IL-4, IL-5, and IL-13 are Th2 cytokines. IL-4 promotes B cell production of IgE, facilitates Th2 cell differentiation, increases IgE levels, and triggers allergic reactions. IL-5 activates eosinophils, leading to nasal mucosal inflammation and tissue damage. IL-13 promotes mucus secretion and airway hyperresponsiveness, participates in IgE production, and contributes to nasal congestion and mucus production.¹⁴ IL-6 exacerbates the inflammatory response and contributes to tissue damage. In this study, OVA exposure led to increased levels of Th2 cytokines and IL-6 in mice, while CXCL16 knockout reduced the levels of these cytokines and IL-6.

The NF-κB pathway plays a crucial role in the inflammatory response of allergic rhinitis. Allergens, cytokines (such as TNF-α and IL-1β), and pathogen-associated molecular patterns (PAMPs) trigger NF-κB activation. The IκB kinase (IKK) complex phosphorylates the IκB protein, leading to its degradation, which releases NF-κB dimers.
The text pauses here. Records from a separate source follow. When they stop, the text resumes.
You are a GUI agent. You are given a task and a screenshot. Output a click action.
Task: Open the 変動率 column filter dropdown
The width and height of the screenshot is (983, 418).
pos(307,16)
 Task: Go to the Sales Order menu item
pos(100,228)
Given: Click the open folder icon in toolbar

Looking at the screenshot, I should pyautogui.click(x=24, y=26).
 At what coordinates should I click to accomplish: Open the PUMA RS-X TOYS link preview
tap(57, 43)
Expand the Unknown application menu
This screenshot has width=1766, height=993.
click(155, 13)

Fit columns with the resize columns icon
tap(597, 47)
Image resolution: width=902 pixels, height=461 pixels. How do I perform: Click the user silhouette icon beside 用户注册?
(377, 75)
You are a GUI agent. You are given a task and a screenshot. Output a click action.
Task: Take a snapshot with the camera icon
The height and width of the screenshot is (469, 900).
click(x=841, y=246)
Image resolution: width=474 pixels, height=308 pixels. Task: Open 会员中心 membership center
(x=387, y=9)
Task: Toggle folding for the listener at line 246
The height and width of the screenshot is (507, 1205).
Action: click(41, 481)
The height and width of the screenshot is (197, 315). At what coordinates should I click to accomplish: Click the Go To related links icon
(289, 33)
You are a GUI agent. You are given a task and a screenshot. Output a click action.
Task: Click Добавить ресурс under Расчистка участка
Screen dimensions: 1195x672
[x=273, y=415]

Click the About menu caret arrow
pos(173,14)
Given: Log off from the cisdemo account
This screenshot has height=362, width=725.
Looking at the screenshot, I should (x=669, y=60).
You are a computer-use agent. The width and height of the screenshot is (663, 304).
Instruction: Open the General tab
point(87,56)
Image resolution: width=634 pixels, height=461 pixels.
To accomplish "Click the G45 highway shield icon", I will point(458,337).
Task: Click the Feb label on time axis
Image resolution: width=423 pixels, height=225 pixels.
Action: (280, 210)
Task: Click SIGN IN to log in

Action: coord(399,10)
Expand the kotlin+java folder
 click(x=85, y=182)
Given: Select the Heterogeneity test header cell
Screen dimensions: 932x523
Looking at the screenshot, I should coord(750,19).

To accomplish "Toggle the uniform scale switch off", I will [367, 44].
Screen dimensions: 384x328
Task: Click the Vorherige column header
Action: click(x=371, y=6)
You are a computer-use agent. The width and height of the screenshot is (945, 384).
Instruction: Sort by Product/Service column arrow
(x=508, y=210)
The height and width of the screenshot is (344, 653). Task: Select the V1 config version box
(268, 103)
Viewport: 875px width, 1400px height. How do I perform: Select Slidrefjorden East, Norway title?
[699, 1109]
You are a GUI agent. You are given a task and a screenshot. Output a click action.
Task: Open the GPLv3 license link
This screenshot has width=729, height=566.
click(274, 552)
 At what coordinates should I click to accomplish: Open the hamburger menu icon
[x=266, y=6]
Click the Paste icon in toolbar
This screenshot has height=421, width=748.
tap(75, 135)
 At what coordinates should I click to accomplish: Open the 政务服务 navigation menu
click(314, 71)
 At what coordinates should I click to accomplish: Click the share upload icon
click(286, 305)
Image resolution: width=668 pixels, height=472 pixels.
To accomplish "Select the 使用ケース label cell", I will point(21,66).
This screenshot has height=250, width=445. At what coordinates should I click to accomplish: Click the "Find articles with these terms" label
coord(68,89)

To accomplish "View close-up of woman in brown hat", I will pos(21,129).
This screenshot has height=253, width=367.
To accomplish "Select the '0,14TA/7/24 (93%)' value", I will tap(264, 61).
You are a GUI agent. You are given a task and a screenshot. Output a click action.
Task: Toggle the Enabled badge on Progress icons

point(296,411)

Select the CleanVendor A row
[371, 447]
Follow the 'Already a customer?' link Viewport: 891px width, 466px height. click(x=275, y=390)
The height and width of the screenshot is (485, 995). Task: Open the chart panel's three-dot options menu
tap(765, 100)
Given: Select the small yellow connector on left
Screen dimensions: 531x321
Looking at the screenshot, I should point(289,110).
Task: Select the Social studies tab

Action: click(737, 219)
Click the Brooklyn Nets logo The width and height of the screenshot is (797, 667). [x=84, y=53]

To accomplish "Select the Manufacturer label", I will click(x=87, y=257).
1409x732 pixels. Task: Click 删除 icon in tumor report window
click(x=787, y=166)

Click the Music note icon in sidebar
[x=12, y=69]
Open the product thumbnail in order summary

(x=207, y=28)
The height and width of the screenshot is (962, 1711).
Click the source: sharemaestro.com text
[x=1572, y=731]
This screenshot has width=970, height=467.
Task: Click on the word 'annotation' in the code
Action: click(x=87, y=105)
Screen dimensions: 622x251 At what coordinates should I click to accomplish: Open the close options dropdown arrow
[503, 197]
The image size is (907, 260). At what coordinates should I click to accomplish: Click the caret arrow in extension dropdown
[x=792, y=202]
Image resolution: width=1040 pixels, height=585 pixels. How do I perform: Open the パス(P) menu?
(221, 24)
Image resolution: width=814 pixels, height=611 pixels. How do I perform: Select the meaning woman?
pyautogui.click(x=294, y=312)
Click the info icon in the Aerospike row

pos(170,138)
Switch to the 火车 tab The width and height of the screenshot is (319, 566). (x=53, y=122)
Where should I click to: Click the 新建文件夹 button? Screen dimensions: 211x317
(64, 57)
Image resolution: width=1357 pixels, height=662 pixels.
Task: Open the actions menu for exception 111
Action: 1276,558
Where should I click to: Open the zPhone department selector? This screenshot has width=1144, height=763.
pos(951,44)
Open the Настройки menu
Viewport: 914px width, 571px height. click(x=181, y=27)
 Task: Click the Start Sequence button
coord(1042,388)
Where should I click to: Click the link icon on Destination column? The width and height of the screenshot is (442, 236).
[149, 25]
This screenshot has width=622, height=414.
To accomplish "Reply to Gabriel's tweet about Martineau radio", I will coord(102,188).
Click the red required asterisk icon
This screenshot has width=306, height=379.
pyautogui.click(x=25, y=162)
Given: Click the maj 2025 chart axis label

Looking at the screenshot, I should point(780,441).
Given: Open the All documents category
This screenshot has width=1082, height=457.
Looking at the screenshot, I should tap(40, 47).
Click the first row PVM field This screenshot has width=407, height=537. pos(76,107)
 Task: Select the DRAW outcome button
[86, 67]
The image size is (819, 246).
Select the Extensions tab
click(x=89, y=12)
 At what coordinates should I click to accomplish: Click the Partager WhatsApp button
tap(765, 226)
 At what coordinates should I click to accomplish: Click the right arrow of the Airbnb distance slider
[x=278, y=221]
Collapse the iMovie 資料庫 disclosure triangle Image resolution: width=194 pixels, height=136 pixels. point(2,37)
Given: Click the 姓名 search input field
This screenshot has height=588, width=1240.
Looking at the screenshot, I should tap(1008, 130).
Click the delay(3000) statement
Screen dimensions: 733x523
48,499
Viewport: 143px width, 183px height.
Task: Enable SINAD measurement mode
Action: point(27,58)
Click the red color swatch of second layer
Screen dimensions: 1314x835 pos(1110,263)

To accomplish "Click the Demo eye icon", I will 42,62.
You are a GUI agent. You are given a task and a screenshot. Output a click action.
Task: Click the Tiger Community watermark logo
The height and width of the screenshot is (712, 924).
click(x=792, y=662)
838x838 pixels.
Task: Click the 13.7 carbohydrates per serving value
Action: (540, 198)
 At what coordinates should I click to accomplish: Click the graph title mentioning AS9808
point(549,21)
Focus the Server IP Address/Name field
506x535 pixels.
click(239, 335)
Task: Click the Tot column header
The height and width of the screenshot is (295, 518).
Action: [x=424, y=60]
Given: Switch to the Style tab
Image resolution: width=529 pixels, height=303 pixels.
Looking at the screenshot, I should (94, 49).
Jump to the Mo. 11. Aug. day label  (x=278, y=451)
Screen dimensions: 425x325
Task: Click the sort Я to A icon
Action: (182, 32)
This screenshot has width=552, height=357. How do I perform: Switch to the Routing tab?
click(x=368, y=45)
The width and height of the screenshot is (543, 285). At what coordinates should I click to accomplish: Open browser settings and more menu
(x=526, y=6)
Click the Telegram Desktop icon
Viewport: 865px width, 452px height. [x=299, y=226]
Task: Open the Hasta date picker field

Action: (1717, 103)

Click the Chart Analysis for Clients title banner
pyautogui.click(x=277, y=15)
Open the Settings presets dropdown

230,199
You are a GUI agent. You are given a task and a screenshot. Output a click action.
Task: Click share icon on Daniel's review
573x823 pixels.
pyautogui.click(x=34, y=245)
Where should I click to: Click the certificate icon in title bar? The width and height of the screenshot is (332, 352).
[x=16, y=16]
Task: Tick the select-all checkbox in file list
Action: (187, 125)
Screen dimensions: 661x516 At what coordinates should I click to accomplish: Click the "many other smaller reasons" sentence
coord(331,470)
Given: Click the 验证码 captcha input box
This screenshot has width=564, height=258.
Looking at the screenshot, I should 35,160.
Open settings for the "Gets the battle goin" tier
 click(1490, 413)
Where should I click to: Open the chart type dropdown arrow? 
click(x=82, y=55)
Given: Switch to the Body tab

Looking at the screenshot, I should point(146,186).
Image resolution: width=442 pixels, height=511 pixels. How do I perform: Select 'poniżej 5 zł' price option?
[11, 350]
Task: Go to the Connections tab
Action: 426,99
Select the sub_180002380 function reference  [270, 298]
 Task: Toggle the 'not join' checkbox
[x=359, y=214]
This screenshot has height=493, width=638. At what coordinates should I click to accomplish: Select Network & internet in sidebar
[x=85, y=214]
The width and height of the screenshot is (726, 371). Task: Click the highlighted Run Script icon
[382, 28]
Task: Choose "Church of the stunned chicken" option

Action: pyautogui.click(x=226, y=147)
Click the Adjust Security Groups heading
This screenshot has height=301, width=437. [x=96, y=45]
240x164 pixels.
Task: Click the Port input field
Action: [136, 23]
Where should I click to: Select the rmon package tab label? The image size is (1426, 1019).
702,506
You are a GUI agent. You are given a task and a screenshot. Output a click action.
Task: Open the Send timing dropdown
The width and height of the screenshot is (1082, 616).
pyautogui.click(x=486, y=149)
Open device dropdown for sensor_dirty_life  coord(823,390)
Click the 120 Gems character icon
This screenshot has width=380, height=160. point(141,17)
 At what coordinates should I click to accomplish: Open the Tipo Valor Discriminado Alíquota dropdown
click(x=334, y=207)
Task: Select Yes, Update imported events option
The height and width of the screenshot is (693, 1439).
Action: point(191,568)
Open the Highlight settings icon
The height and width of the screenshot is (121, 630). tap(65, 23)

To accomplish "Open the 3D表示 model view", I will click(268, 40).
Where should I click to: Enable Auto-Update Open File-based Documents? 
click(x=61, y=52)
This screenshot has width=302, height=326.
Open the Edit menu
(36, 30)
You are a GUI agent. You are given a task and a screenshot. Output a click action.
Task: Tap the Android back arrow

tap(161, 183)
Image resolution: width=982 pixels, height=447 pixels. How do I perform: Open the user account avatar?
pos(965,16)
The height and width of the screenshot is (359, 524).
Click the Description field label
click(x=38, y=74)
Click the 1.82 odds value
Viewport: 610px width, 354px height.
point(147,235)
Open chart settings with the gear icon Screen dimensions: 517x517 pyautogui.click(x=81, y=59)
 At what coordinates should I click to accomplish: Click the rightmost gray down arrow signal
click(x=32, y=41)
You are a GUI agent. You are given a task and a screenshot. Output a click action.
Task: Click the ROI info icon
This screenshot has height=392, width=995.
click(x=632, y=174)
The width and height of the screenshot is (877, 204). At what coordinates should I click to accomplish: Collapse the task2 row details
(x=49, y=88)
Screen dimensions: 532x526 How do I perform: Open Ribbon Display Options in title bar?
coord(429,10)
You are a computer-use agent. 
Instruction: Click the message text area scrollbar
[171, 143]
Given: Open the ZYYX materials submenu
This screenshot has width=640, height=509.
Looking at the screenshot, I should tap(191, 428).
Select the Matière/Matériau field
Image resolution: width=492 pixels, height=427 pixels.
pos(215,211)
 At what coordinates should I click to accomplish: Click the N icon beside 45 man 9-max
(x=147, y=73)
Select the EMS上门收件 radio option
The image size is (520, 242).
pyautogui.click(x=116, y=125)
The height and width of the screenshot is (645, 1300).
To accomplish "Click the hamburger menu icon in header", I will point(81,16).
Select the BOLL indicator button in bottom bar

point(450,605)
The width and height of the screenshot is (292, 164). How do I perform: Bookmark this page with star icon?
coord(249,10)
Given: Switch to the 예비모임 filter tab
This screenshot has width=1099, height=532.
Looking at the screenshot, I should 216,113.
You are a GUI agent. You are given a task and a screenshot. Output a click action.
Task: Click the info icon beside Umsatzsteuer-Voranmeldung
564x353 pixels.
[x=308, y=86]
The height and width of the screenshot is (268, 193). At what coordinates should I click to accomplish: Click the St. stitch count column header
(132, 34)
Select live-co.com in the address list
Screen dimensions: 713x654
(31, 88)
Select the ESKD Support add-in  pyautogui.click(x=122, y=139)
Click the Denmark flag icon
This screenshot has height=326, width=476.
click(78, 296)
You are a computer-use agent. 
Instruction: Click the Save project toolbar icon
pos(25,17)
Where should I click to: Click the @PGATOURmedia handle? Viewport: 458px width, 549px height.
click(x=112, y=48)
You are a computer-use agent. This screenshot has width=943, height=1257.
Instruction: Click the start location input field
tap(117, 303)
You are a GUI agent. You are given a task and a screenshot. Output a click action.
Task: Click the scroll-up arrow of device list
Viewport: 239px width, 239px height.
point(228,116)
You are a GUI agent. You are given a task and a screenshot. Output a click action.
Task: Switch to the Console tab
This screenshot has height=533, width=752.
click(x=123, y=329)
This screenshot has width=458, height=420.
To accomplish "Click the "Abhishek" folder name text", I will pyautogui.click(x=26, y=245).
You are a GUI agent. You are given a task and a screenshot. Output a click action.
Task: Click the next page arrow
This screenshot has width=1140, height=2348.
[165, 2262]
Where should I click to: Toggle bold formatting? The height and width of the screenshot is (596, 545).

These dimers then enter the cell nucleus, bind to DNA, and initiate gene transcription. NF-κB promotes the expression of cytokines such as IL-1β, IL-6, and TNF-α, thereby exacerbating inflammation. It also enhances the production of Th2 cytokines, such as IL-4, IL-5, and IL-13, which drive Th2-type immune responses. NF-κB plays a role in the activation and survival of eosinophils, further aggravating inflammation and tissue damage. Additionally, NF-κB indirectly promotes B cells to produce IgE by upregulating the expression of IL-4 and IL-13.¹⁵ In this study, OVA exposure led to increased expression of p-p65/p65 and p-IκBα, along with decreased expression of IκBα in the nasal mucosal tissue of mice, while CXCL16 knockout inhibited the NF-κB pathway.

The study concluded that CXCL16 was highly expressed in the nasal mucosa of mice with OVA-induced allergic rhinitis. CXCL16 knockout reduced allergic rhinitis symptoms and inhibited Th2 cytokines, which may be linked to the inhibition of the NF-κB pathway by CXCL16 knockout.